Recentelijk liep ik door het Hoofdgebouw langs de tentoonstelling Collector’s Items van visueel kunstenaar Pet van de Luijtgaarden. Een bonte verzameling van verzamelingen: Aanstekers, singles, petten, Legopoppetjes, cassettebandjes, Star Wars-parafernalia, spelletjesdozen, Flippo’s, snoeppotten, G.I. Joe actiepoppen, stripboeken, twee rijen militair opgestelde JS04 joysticks, en Mondriaanesque vlakken van op kleur gerangschikte autootjes. Het lijkt een liefdevol opgesteld landschap, maar Van de Luijtgaarden wil, zo blijkt, dat we via zijn kunst ook kritisch kijken naar onze consumptiemaatschappij.

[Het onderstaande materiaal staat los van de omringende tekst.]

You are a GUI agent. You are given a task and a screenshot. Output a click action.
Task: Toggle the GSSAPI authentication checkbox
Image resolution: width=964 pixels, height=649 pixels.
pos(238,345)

Van de Luijtgaarden kocht verzamelingen op vanuit het hele land via Marktplaats. De restanten van mensen die uitverzameld zijn. Mij bekruipt een gevoel van melancholie. In plaats van hebberigheid zie ik vooral een wanhopig verlangen tot vasthouden, vastleggen, organiseren, bewaren, beschermen. Om ooit, ooit…

Afgelopen weekend was ik in Amsterdam, bij de Quantified Self Europe conferentie. ‘Self knowledge through numbers’, zo luidde de slogan. Een bijeenkomst van mensen die met behulp van uiteenlopende mobiele apps, sensoren, camera’s, Excelsheets, en dagboekjes zo’n beetje alles bijhouden wat je menselijkerwijs bij kunt houden: Stappen per dag, hartslag, bloeddruk, slaapkwaliteit, voedselinname, sociale interacties, stressniveau, dagbesteding (in groot detail), productieve arbeidsuren (overigens schokkend laag), et cetera.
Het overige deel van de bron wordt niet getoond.